- Required action: Note each line of the entries that includes "agent". Then copy those lines.

- Records supplied:
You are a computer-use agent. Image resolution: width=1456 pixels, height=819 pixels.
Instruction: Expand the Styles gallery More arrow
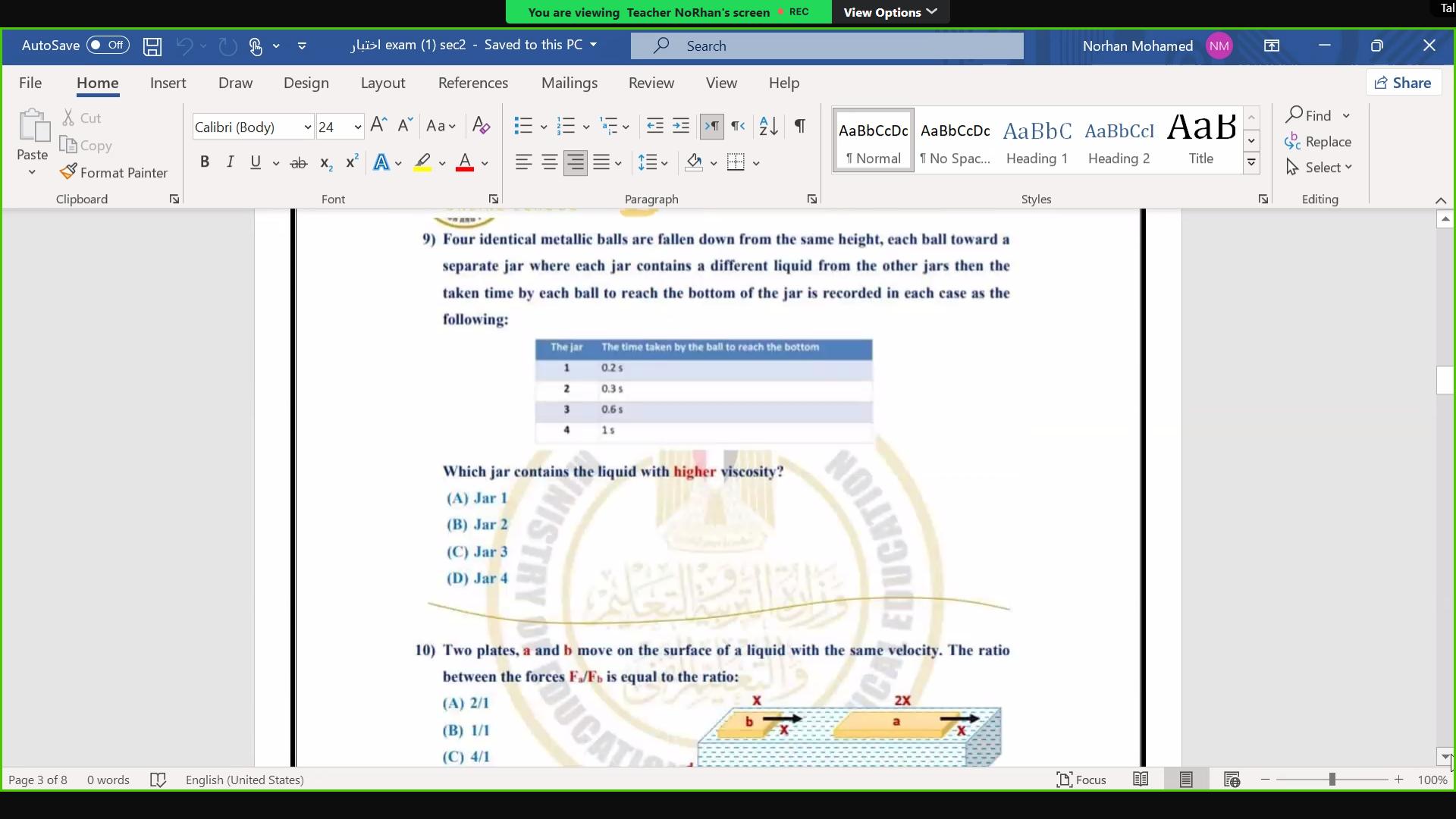coord(1251,162)
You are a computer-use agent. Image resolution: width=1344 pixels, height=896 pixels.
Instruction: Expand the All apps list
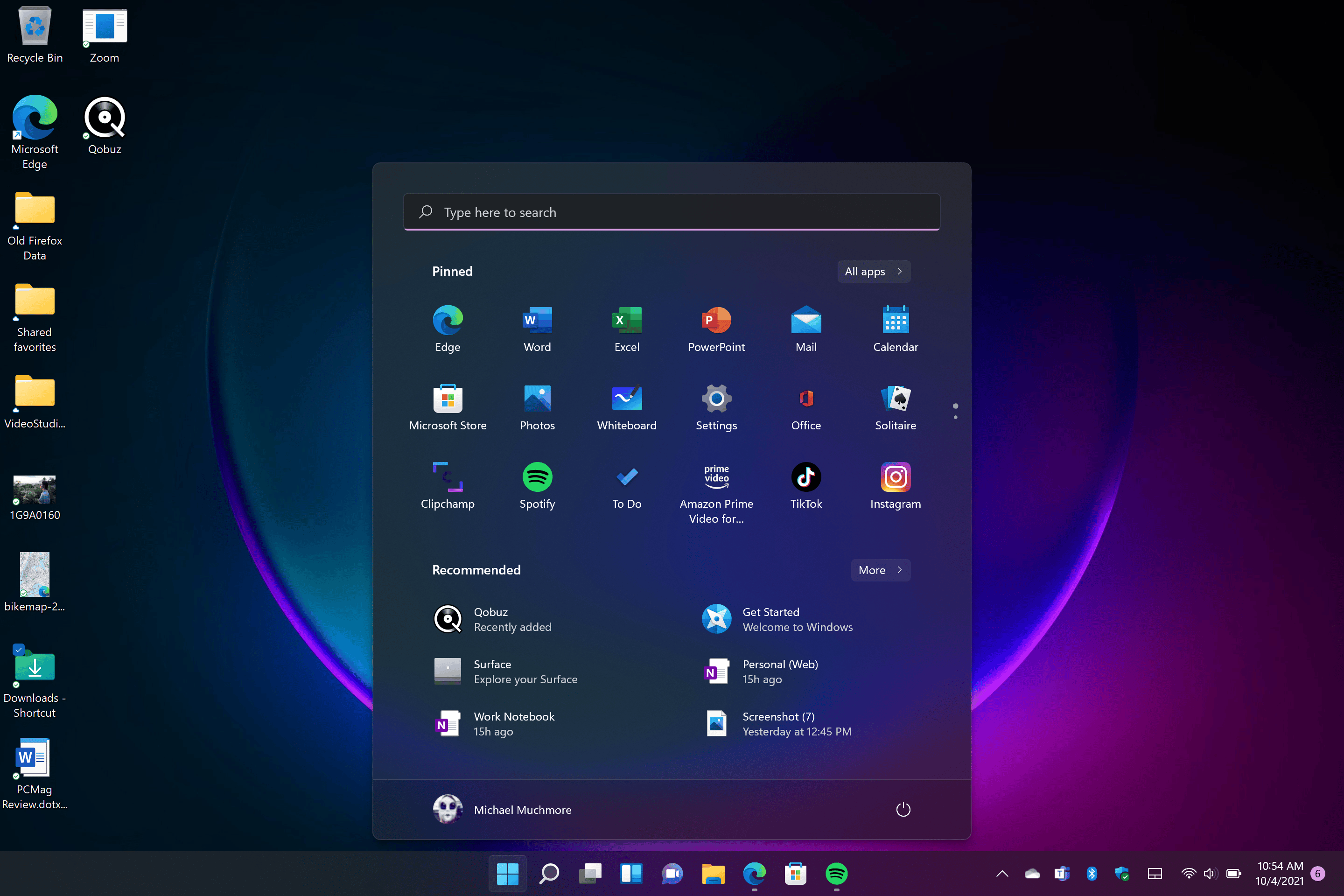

- Answer box:
You are a computer-use agent. Image resolution: width=1456 pixels, height=819 pixels.
You are a computer-use agent. Image resolution: width=1344 pixels, height=896 pixels.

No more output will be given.